Association between INADL genetic variant and a subgroup with high risk for TMD in the OPPERA study
© Smith et al; licensee BioMed Central Ltd. 2014
Published: 15 December 2014
A major impediment to addressing the epidemic of persistent pain conditions is the development of classification procedures that capture the mosaic of signs and symptoms that accompany these disorders. According to the bio-psycho-social model, the measurable features of an idiopathic pain condition such as temporomandibular disorder (TMD) are associated with abnormalities in sensory, psychological, neuroimmune, and autonomic systems, which arise due to the interaction of genetic and environmental risk factors. Using a high-dimensional dataset derived from a large TMD case-control study, we have developed a new method to integrate clinically assessed intermediate phenotypes across bio-psycho-social domains, clustering subjects in a manner that provides clinically useful prognostic and diagnostic information. We performed a candidate gene association study to identify genes that influence cluster assignment in order to characterize the genetic determination of these clusters.
Materials and methods
Cluster analysis was performed to identify subgroups within the Orofacial Pain: Prospective Evaluation and Risk Assessment (OPPERA) study, which included 1,031 TMD cases and 3,247 controls. TMD status was confirmed using the Research Diagnostic Criteria for TMD (RDC/TMD); each participant was also assessed for psychological characteristics, medical history, and sensitivity to experimental pain. Supervised 3-means clustering was applied to the pain sensitivity and psychological data using the 15 features most strongly associated with TMD. Subjects were genotyped using a candidate gene panel of 2,924 single nucleotide polymorphisms (SNPs) corresponding to 358 pain-relevant genes. We assessed association between cluster identity and SNP genotypes using logistic regression.

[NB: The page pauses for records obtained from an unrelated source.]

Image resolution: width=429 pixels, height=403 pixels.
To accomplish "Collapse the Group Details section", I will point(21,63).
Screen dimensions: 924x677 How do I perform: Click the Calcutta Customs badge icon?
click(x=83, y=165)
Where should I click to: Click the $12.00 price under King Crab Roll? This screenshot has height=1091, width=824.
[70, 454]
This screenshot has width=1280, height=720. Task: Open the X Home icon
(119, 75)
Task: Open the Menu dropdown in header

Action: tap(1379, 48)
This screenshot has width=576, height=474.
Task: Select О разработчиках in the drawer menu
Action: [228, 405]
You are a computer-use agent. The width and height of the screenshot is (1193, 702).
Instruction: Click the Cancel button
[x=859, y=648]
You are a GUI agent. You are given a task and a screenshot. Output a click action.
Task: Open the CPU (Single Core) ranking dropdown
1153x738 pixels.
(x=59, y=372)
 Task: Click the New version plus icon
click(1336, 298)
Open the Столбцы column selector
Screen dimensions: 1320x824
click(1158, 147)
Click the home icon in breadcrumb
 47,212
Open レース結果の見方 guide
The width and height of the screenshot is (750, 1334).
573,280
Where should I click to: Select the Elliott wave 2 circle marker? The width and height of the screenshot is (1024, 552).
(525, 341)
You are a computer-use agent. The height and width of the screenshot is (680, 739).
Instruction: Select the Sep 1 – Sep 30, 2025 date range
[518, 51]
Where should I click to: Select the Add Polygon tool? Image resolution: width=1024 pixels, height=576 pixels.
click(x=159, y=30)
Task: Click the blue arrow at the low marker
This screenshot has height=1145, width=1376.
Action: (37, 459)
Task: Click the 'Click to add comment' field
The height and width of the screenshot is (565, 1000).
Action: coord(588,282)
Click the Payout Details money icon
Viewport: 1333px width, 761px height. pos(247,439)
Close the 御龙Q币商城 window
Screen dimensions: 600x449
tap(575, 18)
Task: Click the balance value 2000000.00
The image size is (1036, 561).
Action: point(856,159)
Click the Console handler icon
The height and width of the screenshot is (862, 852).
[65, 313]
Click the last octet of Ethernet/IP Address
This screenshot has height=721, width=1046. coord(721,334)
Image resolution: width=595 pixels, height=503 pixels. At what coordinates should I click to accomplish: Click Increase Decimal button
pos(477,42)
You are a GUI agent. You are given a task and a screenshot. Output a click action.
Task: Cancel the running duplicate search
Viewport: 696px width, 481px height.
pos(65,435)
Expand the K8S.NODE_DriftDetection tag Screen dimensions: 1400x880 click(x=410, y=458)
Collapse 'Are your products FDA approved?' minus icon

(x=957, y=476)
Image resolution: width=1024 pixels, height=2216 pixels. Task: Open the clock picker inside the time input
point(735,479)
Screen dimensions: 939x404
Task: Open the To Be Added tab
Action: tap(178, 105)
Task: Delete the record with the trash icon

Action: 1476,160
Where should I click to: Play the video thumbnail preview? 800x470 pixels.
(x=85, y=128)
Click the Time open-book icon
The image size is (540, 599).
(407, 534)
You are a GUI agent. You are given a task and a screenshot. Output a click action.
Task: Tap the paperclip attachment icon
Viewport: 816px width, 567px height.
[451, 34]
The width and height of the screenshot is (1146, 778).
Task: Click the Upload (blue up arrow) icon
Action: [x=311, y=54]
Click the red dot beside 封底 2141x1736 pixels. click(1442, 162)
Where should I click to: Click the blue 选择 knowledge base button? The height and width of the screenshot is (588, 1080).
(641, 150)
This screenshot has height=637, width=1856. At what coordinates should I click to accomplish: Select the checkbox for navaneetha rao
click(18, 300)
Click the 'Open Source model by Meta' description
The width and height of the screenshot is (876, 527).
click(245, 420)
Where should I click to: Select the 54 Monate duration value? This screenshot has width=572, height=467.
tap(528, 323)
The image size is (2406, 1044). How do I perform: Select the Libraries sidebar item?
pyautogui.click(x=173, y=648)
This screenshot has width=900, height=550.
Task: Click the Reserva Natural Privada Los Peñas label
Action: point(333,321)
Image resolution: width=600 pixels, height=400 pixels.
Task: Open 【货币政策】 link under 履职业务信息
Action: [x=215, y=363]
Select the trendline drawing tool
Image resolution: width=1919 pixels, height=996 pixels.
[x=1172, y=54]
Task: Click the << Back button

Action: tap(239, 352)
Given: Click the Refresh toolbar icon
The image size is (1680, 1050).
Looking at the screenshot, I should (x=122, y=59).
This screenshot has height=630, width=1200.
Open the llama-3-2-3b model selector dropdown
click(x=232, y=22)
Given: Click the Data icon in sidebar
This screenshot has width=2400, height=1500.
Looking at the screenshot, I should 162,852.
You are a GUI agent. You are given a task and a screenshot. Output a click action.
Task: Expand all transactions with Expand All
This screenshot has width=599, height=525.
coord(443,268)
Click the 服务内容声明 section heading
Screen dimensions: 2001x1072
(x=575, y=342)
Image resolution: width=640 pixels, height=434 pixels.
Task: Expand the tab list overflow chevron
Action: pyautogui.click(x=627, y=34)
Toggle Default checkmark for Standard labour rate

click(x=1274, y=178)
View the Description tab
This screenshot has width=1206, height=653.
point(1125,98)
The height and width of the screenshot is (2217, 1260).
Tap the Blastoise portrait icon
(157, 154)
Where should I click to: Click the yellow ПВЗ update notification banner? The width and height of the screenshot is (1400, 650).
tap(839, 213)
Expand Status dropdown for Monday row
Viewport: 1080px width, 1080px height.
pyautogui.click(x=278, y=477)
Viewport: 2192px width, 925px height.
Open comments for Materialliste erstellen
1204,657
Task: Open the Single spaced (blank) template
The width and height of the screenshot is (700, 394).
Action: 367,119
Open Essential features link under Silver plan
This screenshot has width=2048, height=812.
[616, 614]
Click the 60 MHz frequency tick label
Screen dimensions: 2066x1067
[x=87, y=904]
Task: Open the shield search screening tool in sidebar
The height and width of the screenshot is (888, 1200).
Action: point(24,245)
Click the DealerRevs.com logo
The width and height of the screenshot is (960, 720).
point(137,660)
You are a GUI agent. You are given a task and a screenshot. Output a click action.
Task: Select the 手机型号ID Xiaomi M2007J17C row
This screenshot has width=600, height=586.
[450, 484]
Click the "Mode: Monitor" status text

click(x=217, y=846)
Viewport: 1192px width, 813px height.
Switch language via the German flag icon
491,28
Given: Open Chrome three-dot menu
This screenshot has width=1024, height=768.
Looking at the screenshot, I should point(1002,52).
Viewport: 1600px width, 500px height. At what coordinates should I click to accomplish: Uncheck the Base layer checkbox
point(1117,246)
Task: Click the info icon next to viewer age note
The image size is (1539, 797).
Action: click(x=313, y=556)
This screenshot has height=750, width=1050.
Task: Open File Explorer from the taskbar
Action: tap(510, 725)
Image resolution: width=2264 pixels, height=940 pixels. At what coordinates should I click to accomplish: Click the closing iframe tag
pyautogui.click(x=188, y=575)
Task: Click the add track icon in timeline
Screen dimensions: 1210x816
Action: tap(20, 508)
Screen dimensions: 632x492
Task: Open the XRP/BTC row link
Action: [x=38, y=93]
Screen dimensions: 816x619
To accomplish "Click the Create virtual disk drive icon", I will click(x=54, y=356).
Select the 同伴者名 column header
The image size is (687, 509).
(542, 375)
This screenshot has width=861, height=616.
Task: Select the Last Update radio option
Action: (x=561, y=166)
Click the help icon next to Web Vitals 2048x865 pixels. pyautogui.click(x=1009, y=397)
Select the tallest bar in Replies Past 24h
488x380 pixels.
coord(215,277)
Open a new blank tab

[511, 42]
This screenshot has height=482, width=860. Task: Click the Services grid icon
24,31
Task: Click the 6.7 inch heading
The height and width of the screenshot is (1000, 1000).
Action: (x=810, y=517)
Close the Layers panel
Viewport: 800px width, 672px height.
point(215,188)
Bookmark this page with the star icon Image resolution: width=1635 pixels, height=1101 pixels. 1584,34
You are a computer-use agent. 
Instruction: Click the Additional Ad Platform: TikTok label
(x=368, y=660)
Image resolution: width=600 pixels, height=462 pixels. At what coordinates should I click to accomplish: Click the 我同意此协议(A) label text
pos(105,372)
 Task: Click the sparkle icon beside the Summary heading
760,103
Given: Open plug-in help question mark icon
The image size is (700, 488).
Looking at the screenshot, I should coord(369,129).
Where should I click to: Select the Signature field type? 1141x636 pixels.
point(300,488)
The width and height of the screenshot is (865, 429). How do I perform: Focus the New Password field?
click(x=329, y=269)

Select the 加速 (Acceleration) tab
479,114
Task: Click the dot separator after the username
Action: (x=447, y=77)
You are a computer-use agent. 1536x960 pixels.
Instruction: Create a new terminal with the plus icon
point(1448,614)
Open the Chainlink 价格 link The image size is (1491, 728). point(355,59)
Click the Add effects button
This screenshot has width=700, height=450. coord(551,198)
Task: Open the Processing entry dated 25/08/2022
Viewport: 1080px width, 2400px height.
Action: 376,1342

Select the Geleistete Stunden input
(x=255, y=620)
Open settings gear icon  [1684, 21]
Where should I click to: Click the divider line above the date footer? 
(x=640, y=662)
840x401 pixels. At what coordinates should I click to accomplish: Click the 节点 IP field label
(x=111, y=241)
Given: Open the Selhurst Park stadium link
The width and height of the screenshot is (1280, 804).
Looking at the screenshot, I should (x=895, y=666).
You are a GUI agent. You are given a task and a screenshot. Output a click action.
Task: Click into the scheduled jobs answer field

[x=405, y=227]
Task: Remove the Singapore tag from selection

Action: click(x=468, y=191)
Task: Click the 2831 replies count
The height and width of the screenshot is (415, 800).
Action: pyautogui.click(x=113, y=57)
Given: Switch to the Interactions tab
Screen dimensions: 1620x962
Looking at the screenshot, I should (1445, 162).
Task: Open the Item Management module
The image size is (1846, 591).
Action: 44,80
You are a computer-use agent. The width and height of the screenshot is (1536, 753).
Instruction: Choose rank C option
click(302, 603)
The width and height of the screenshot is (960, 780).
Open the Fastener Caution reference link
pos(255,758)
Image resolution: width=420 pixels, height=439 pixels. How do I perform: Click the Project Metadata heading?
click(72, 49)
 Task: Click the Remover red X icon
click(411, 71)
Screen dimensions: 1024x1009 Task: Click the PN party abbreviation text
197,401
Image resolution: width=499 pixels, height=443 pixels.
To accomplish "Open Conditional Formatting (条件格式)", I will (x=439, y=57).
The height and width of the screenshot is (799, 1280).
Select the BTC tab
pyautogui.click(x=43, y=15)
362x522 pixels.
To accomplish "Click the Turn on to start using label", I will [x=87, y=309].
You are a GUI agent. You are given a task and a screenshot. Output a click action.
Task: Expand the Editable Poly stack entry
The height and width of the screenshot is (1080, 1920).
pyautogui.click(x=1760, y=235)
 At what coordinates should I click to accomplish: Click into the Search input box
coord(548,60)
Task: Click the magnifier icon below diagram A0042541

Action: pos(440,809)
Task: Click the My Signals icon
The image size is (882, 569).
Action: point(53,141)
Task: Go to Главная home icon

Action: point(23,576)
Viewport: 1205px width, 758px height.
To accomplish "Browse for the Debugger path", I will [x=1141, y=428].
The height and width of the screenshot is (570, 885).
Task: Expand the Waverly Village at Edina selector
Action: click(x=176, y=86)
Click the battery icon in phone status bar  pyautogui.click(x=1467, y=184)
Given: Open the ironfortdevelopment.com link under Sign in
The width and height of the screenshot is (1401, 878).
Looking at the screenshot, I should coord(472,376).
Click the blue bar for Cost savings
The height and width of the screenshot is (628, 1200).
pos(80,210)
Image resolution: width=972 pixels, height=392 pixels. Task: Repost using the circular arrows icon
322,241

In the contrast between Cluster 1 (n=1180, characterized by low pain sensitivity and low psychological distress) and Cluster 3 (n=273, high pain, high distress), the strongest association was with the SNP rs2498982 (minor allele frequency = 0.39), in the INADL gene (standardized OR=1.57, p=1.1x10-5). This gene is a scaffolding protein regulating tight junctions in sensory neurons, including interactions between channels involved in nociception such as ASIC3. No statistically significant (after Bonferroni correction) associations were observed in the contrast of Cluster 2 (n=1571, moderate pain, low distress) with Cluster 3 although the strongest signal (p=4.4x10-4) was again observed in INADL, indicating this gene may distinguish individuals in Cluster 3, with the highest risk of TMD. We also identified other genes potentially contributing to molecular pathways affecting cluster assignment.
Using a novel clustering method to classify individuals into diagnostic categories, we have identified a genetic variant in INADL associated with the subgroup with the highest risk for TMD.
Smith, Fillingim, Slade, Diatchenko, and Maixner declare financial relationships with Algynomics, Inc.
This work was supported by NIH grants U01DE017018, DE016558, P01NS045685, R01DE016155, and K12DE022793.